Rabies in Bali and the case of the poison meatballs
Yeah, it’s time to talk rabies again. Because, in case you’ve forgotten while you were worrying about the admittedly not-insignificant risk of rabies vaccination for your pets, almost 50,000 people die every year of this horrific disease.
But you want to know what would happen if rabies vaccine freedom reigned supreme in the “first world”? That’s right, we might start to look an awful lot like countries who club their dogs and put out poisons as a knee-jerk reaction to rabies control.
The clubbing case you probably heard about almost three years ago. That’s when China flipped over thirteen human rabies cases and ordered martial law against the canine species. Thousands of dogs were reportedly clubbed to death in one affected province.
This time it’s Bali, the Indonesian island nation better known in recent years for its Tamil Tigers and terrorism than for its pristine beaches. In case the terrorist travel advisories haven’t spooked the visitors yet, here’s another blow to its tourist trade: Bali’s government is currently suppressing a seven month-long outbreak of rabies with a tried and true routine. It’s baiting stray dogs with strychnine-laced meatballs.
Come on, now, we all know that nothing works like a neurotoxin to help differentiate a rabid animal from a poisoned one, right?
I can just picture it: panicked Balinese pointing to one after another seizuring dog wondering how in the world rabies got to this point on their formerly unaffected island. Next thing you know they’re killing off their neighbors’ pets along with their own children’s dogs in a frenzied act of anti-rabies desperation.

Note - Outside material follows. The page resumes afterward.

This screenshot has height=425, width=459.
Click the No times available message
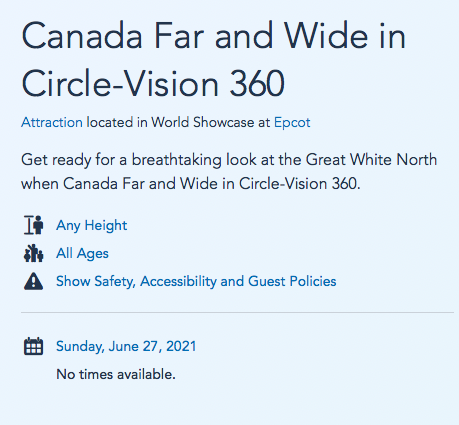coord(116,374)
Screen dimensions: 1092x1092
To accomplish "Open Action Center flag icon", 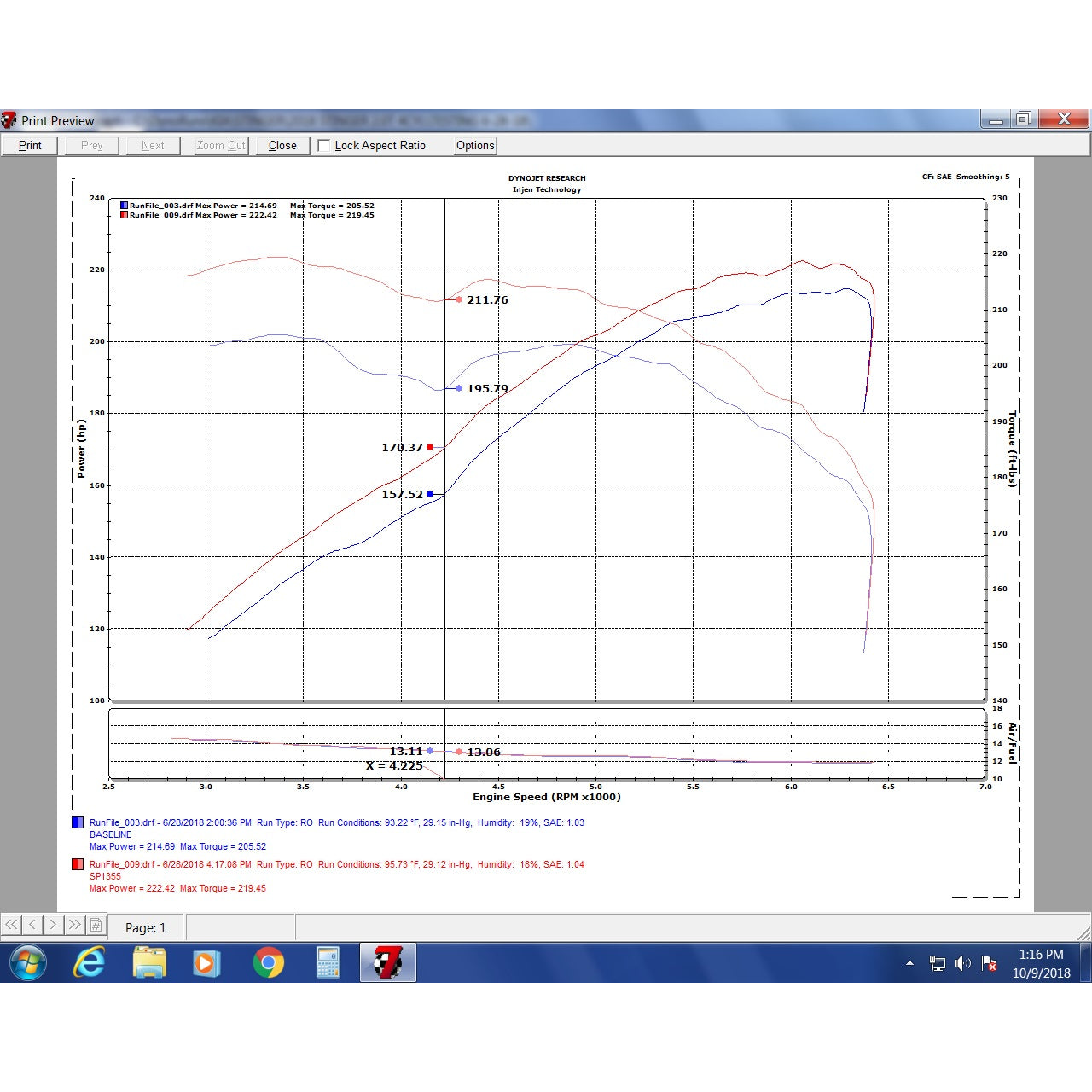I will coord(990,963).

Bali’s first human rabies cases hit the news last September. Since then, a total of eight people have reportedly succumbed. This, for an island nation with no former history of rabies––and little understanding of how their rabies-free status changed, seemingly overnight––is a hard pill to swallow.
At the end of December, reports of dog culling by Balinese authorities hit the international news media. By February, a wide array of organizations were calling on Indonesia to end the poisonings. Rather than outright cull, they urged local authorities to adopt more appropriate policies to contain the spread of rabies. And if they must cull, they should cull humanely.
37,000 dogs have reportedly been vaccinated. But when you consider the official estimates of 230,000 dogs, that’s not anywhere near enough to stanch the bleeding. Of this population, Bali public health officials estimate that only 30% of dogs are domesticated and the rest are “wild,” though a more apt term would be “feral,” given the introduced nature of the species to the island.
Yet these statistics are highly disputed by those who question the methods by which authorities are willing to dispatch animals, “wild” or not.
Australian tourists are complaining at the sight of dead dogs on the beaches (which public health authorities are apparently now shooting in full view of the ogling public). Animal rights organizations are blowing up over the inhumane and often incomplete strychnine deaths. And many of Bali’s own residents are horrified over the indiscriminate nature of the culling.
In case you’re wondering, the concept of pets is alive and well in Bali. Some news agencies are reporting that 90% of “domesticated” dogs in Bali are considered pets, despite the common practice of allowing dogs to wander in and around homes. (The Balinese have little strict indoor dog culture as homes tend to be more open to the elements.)
No doubt, this rabies outbreak is a stressful condition for those whose dogs have suffered, including one Australian transplant who found her dog dead near her garden gate alongside a pool of vomit and a telltale meatball. But are our Westernized ways getting in the way of what’s right for an island ill-used to handling an undeniably horrific disease?
Culling may be what’s needed, as some public officials worldwide have counseled. But there has to be a better way, right?
After all, wild animal populations in the US get treated to meatballs, too––in our case with edible vaccines occulted within. Still, for a small island scared out of its wits, how could our slow science ever expect to convince?